I actually wanted to address an earlier point you made about this entire topic understandably being repulsive and making the people who mention the problem look insane.
This actively applies to the thing I was talking about. You cannot point out that the artist in question is an unabashed pedo of a higher level of grossness than average because what happens is that the people who like the art style of the Mega Man games he worked on start feeling bad for liking them, so the whole thing gets shut down.
You can't even be oblique about it because the pedos who know and are into that part then ask for more info in a disingenuous manner. You know they know because the ones who ask tend to have a history of porn posting, as
@Brenda Holiday helpfully illustrated above.
It’s very well-worn ground by now: the question of paedophilic artists, their work, and whether appreciation of that work implicates the audience.

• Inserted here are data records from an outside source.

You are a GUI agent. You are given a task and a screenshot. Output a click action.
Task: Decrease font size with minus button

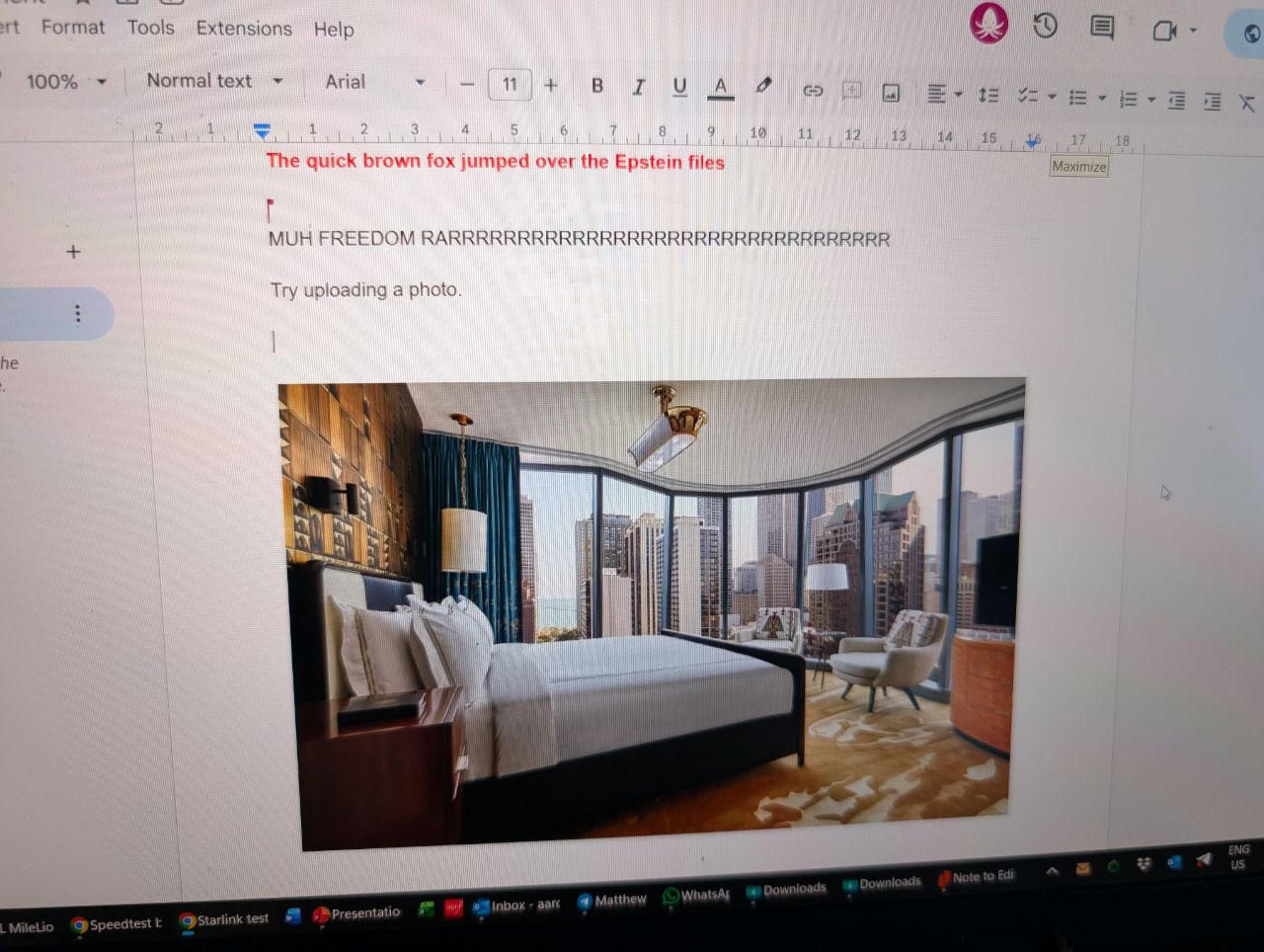(x=467, y=84)
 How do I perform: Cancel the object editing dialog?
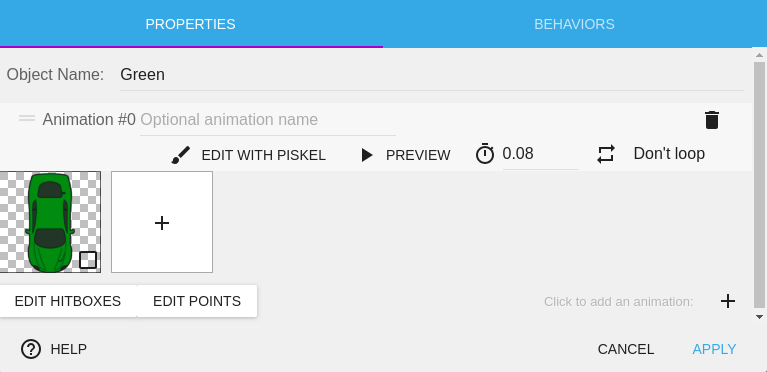626,349
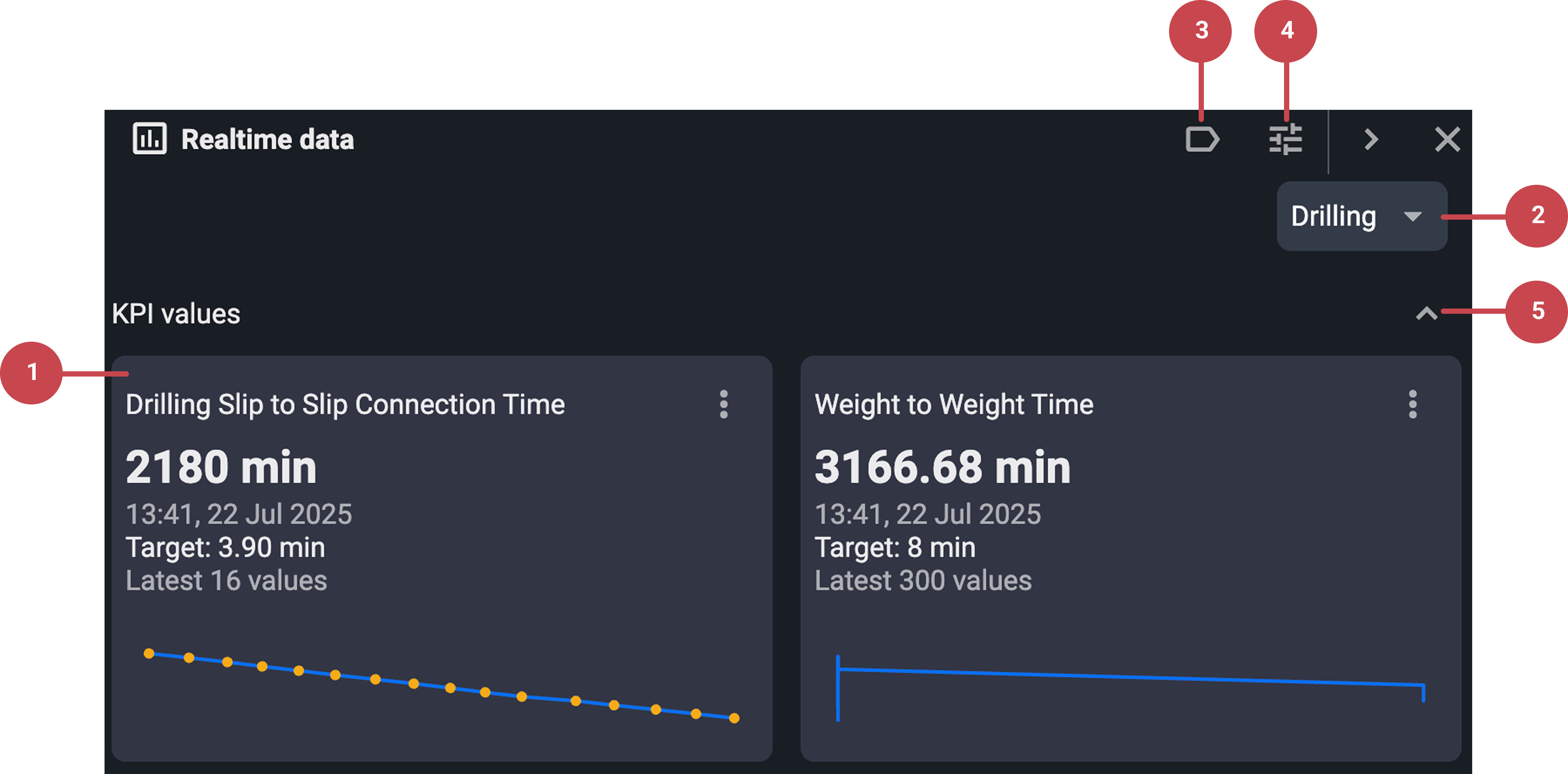Collapse the panel using the right-arrow icon

click(1372, 139)
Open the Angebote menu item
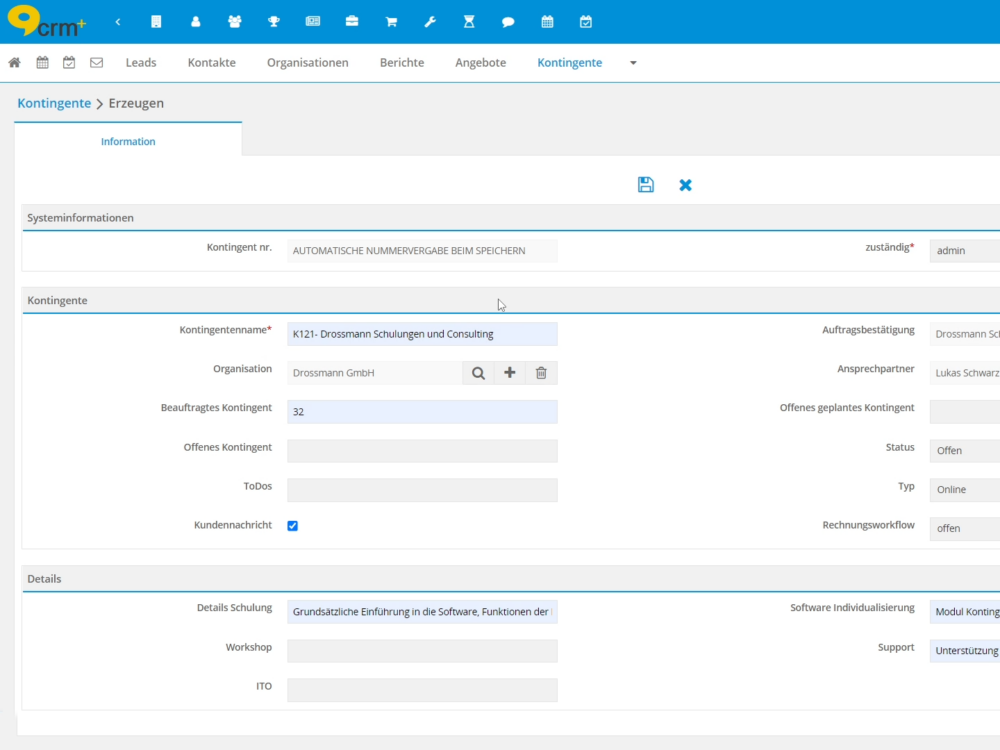1000x750 pixels. [x=480, y=63]
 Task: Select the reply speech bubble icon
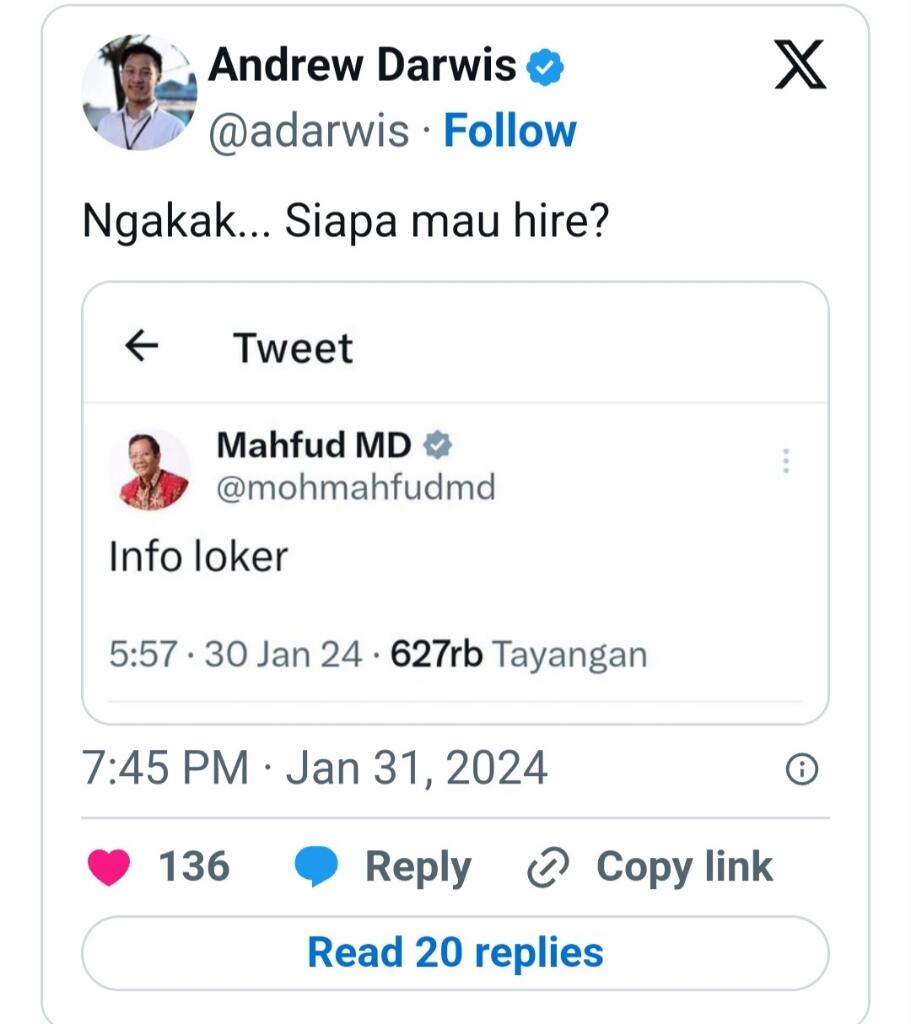(316, 866)
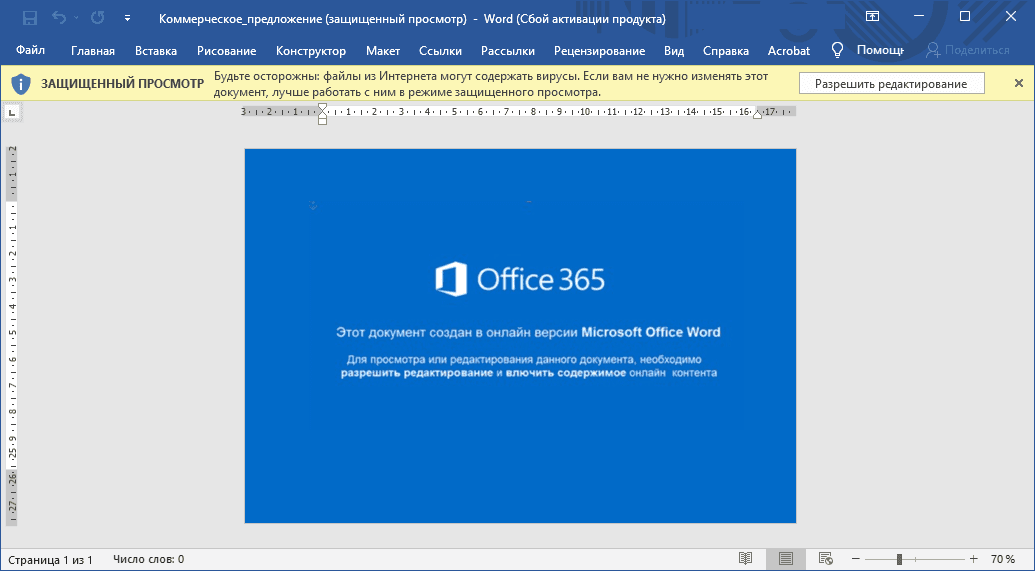Switch to Read Mode view icon

745,558
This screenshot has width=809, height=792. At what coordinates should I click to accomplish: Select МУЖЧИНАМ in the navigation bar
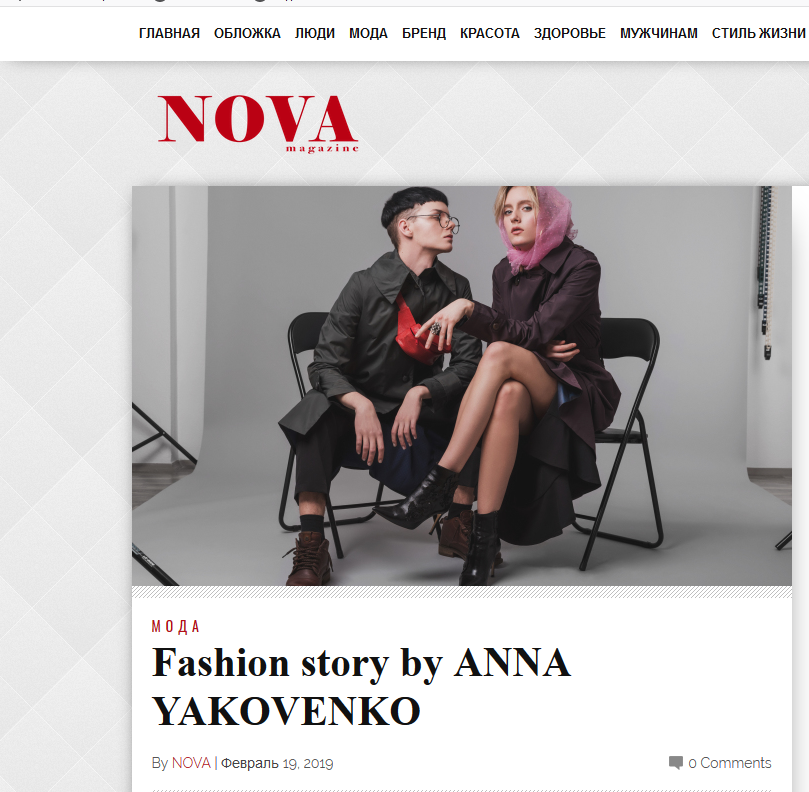(x=658, y=34)
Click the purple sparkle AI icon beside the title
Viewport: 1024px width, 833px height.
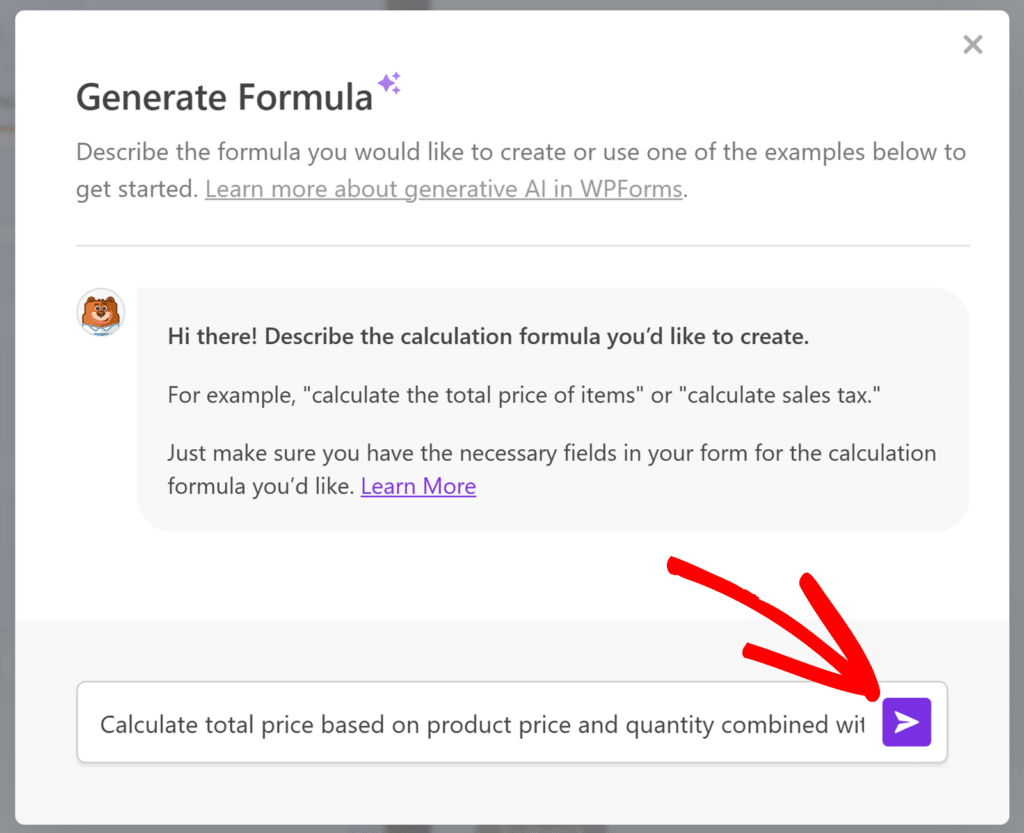pyautogui.click(x=390, y=83)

“Separate the art from the artist” becomes most contentious in cases involving pedos because they do not reliably present as
obvious monsters. The idea that they are always visibly grotesque or easy to spot is a media creation (I wonder why
Hollywood would do this?). In reality, they often blend in, pass as normal, and disguise themselves as friends or peers. That camouflage is part of what makes them dangerous.
Quite often, people who are not known to be paedophiles will publicly defend exposed paedophiles, or at least defend their work. When one of those defenders is later exposed, it casts their earlier defence as suspicious. This happens often enough that people who follow these cases have become reflexively wary of such defences. Roman Polanski is an obvious example, though there are plenty of smaller internet cases and lolcows where the same pattern has played out.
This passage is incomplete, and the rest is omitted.